Automating Infrastructure Drift Detection and Remediation with Terraform and CloudWatch Events

Introduction#

Infrastructure as Code (IaC) has revolutionized how we manage and deploy infrastructure. Terraform, a popular IaC tool, allows us to define and provision infrastructure using declarative configuration files. However, even with Terraform, infrastructure can drift from its intended state due to manual changes, misconfigurations, or external factors. This drift can lead to inconsistencies, security vulnerabilities, and unexpected behavior.

This article explores how to automate infrastructure drift detection and remediation using Terraform and CloudWatch Events. By combining these tools, we can proactively identify and correct deviations from our desired infrastructure state, ensuring consistency, compliance, and operational stability.

Understanding Infrastructure Drift#

Infrastructure drift occurs when the actual state of your infrastructure deviates from the state defined in your Terraform configuration. This can happen for several reasons:

Manual Changes: Operators might make ad-hoc changes directly to the infrastructure through the cloud provider’s console or CLI, bypassing Terraform.
External Factors: Services or events outside of Terraform’s control might modify infrastructure configurations.
Configuration Errors: Mistakes in Terraform configurations can lead to unintended infrastructure changes.

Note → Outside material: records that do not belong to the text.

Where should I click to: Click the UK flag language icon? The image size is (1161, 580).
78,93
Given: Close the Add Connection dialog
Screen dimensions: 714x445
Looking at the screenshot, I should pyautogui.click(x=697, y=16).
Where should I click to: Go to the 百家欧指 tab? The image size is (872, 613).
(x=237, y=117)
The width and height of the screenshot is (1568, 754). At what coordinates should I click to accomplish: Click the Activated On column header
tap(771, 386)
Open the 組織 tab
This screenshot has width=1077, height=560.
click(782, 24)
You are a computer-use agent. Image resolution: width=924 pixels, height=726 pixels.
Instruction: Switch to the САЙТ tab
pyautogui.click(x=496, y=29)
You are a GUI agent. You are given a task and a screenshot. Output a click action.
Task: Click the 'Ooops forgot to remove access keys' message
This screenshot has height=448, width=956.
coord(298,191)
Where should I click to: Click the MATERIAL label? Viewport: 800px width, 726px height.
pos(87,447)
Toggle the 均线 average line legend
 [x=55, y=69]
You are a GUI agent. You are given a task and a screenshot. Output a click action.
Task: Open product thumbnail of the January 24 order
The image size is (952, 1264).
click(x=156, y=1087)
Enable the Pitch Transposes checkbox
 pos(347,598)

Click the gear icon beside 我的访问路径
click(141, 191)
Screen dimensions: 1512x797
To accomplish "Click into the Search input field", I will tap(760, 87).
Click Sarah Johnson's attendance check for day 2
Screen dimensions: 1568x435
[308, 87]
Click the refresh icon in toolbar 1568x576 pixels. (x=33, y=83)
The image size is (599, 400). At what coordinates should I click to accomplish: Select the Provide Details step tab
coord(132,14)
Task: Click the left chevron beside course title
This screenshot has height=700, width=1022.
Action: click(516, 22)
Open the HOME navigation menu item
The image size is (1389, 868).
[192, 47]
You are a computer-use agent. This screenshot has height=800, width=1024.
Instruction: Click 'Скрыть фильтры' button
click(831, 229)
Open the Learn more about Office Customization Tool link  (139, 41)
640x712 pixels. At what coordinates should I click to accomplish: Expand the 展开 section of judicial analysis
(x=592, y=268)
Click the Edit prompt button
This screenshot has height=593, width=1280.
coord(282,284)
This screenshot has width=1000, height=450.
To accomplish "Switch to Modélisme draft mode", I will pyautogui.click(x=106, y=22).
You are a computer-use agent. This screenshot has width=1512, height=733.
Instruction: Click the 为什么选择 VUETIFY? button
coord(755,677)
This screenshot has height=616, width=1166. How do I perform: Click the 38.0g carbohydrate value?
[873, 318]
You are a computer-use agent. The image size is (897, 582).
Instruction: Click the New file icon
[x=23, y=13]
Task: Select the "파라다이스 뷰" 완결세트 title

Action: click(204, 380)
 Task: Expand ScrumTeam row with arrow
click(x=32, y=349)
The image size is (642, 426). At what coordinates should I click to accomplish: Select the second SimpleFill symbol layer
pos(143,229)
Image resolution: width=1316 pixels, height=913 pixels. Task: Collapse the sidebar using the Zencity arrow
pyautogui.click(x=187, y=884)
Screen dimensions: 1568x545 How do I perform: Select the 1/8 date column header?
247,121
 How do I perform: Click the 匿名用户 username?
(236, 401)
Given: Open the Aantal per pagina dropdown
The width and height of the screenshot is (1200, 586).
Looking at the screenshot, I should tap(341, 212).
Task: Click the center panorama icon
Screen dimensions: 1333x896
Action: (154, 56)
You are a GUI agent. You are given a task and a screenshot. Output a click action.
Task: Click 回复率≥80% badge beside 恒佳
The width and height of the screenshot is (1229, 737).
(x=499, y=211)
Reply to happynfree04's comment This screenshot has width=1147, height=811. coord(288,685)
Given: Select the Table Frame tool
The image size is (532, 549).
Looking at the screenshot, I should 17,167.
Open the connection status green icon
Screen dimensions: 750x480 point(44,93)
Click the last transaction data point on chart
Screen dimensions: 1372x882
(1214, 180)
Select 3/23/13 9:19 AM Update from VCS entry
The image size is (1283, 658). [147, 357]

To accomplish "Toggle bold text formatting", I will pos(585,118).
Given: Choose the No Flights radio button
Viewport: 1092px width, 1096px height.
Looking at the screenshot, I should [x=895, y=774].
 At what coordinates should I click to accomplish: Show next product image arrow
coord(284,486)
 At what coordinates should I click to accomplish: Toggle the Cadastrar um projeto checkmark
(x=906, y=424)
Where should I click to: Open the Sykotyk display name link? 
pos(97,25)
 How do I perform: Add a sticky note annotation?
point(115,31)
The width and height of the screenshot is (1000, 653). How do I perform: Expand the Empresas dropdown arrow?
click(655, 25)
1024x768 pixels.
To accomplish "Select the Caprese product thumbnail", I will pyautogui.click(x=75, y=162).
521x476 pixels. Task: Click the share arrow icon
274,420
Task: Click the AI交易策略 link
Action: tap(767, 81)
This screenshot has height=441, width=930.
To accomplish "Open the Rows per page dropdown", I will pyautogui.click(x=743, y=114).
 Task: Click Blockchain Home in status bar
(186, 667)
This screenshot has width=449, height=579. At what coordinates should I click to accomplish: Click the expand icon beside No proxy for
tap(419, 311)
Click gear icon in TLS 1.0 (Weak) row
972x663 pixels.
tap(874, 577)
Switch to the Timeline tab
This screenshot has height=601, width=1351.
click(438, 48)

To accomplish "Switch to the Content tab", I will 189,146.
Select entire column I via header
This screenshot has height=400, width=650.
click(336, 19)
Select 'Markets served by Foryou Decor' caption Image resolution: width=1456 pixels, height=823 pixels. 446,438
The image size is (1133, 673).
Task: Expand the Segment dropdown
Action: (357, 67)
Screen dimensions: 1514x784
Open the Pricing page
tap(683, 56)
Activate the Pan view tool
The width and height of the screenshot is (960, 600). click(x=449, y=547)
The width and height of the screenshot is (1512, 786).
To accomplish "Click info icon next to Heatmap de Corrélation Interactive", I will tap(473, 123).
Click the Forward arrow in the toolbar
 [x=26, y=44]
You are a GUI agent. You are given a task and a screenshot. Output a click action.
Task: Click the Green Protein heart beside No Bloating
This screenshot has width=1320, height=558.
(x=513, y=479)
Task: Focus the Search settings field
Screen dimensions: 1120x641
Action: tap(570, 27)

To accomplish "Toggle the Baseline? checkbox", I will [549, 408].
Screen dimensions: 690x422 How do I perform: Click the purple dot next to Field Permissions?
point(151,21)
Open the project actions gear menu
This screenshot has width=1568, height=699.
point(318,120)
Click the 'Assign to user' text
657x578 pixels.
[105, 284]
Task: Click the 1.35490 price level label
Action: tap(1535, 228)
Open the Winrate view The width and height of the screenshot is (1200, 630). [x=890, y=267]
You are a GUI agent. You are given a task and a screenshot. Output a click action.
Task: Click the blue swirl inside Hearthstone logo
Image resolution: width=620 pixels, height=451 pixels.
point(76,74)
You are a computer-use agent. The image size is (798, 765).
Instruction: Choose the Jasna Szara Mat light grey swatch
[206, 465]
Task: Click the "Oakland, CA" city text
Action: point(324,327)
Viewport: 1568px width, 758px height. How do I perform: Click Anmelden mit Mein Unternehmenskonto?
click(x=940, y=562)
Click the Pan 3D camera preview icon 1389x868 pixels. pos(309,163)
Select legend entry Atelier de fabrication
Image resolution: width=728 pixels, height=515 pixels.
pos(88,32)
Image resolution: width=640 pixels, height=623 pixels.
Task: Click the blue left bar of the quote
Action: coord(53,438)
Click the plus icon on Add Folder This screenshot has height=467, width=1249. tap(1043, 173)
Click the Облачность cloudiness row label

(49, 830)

Drift can have significant consequences, including:

Inconsistencies: Different parts of your infrastructure might have different configurations, leading to unpredictable behavior.
Security Vulnerabilities: Manual changes might introduce security loopholes that are not covered by your Terraform configuration.
Compliance Issues: Drift can violate compliance policies and regulations, leading to audits and penalties.
Difficulty in Troubleshooting: When infrastructure deviates from its defined state, troubleshooting becomes more complex and time-consuming.

Setting up Drift Detection with CloudWatch Events and Terraform#

We’ll leverage CloudWatch Events to schedule periodic Terraform plan executions. The Terraform plan output will then be analyzed to detect any drift.

1. Terraform Configuration:

First, ensure you have a Terraform configuration that defines your infrastructure. For example, let’s consider a simple configuration that creates an AWS S3 bucket:

resource "aws_s3_bucket" "example" {
  bucket = "my-unique-bucket-name" # Replace with your unique bucket name
  acl    = "private"

  tags = {
    Name        = "My Example Bucket"
    Environment = "Production"
  }
}

2. CloudWatch Event Rule:

Create a CloudWatch Event rule that triggers a Lambda function on a schedule (e.g., daily). You can do this via the AWS console, CLI, or using Terraform itself. Here’s an example CloudWatch Event rule defined in Terraform:

resource "aws_cloudwatch_event_rule" "drift_detection_rule" {
  name        = "drift-detection-rule"
  description = "Triggers Lambda function to detect infrastructure drift daily"
  schedule_expression = "cron(0 0 * * ? *)" # Runs daily at midnight UTC
}

resource "aws_cloudwatch_event_target" "drift_detection_target" {
  rule      = aws_cloudwatch_event_rule.drift_detection_rule.name
  arn       = aws_lambda_function.drift_detection_lambda.arn
  input_transformer {
    input_paths = {}
    input_template = "{}"
  }
}

This defines a rule that executes daily at midnight UTC. The target is a Lambda function (defined in the next step).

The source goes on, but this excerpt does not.